---- Study material

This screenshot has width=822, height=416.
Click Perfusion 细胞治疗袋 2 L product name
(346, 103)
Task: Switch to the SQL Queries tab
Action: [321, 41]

--------

▶ Task requirements
Output every record above exactly as it appears.

▶ Solution to the exercise
This screenshot has width=822, height=416.
Click Perfusion 细胞治疗袋 2 L product name
(346, 103)
Task: Switch to the SQL Queries tab
Action: [321, 41]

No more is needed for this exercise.